▸ Work task: An exact, word-for-word copy of the entries is required, beginning at the line that contains "Viewport: 396px width, 290px" and ending at the last line, both included.

(Dataset records begins)

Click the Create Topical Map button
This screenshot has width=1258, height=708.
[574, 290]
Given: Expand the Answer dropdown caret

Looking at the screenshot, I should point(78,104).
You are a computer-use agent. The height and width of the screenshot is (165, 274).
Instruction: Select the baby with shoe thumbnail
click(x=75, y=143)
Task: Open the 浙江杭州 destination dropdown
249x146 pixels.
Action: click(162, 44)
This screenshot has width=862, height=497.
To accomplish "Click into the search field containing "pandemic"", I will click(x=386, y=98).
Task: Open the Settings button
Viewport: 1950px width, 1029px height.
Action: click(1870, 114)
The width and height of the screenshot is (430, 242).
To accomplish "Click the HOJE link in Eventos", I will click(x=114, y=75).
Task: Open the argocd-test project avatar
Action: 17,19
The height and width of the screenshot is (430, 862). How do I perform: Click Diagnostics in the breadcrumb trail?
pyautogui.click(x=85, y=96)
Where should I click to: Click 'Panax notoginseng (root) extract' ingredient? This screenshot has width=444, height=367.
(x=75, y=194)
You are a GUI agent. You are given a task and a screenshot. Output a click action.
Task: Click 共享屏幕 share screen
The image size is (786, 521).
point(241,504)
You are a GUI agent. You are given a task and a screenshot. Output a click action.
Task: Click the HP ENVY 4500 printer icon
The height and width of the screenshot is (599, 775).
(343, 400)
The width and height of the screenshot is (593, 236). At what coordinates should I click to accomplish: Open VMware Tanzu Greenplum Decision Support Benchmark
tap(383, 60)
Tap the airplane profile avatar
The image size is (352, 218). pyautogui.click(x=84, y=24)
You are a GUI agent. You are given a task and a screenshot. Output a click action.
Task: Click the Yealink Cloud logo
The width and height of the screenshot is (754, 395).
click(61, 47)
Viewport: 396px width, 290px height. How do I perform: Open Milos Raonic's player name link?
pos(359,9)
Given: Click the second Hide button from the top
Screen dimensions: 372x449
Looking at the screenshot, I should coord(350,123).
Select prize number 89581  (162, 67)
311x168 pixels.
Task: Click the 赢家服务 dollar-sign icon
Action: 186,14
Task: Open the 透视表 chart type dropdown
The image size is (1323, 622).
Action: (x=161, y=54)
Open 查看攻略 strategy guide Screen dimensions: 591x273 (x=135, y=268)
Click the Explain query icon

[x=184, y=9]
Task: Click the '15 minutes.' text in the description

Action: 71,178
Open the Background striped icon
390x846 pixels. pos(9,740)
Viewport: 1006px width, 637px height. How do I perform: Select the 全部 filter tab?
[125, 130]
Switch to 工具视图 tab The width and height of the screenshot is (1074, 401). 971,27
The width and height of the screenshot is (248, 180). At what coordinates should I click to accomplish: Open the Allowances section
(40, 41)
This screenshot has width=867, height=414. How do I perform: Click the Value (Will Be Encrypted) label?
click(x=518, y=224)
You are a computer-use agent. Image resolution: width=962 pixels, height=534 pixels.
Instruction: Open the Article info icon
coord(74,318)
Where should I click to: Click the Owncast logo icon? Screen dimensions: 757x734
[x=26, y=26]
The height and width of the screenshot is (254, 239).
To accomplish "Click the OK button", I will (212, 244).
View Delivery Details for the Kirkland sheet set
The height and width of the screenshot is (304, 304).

(Dataset records ends)

▸ Exercise response:
Viewport: 396px width, 290px height. How do I perform: Open Milos Raonic's player name link?
pos(359,9)
Given: Click the second Hide button from the top
Screen dimensions: 372x449
Looking at the screenshot, I should coord(350,123).
Select prize number 89581  (162, 67)
311x168 pixels.
Task: Click the 赢家服务 dollar-sign icon
Action: 186,14
Task: Open the 透视表 chart type dropdown
The image size is (1323, 622).
Action: (x=161, y=54)
Open 查看攻略 strategy guide Screen dimensions: 591x273 (x=135, y=268)
Click the Explain query icon

[x=184, y=9]
Task: Click the '15 minutes.' text in the description

Action: 71,178
Open the Background striped icon
390x846 pixels. pos(9,740)
Viewport: 1006px width, 637px height. How do I perform: Select the 全部 filter tab?
[125, 130]
Switch to 工具视图 tab The width and height of the screenshot is (1074, 401). 971,27
The width and height of the screenshot is (248, 180). At what coordinates should I click to accomplish: Open the Allowances section
(40, 41)
This screenshot has width=867, height=414. How do I perform: Click the Value (Will Be Encrypted) label?
click(x=518, y=224)
You are a computer-use agent. Image resolution: width=962 pixels, height=534 pixels.
Instruction: Open the Article info icon
coord(74,318)
Where should I click to: Click the Owncast logo icon? Screen dimensions: 757x734
[x=26, y=26]
The height and width of the screenshot is (254, 239).
To accomplish "Click the OK button", I will (212, 244).
View Delivery Details for the Kirkland sheet set
The height and width of the screenshot is (304, 304).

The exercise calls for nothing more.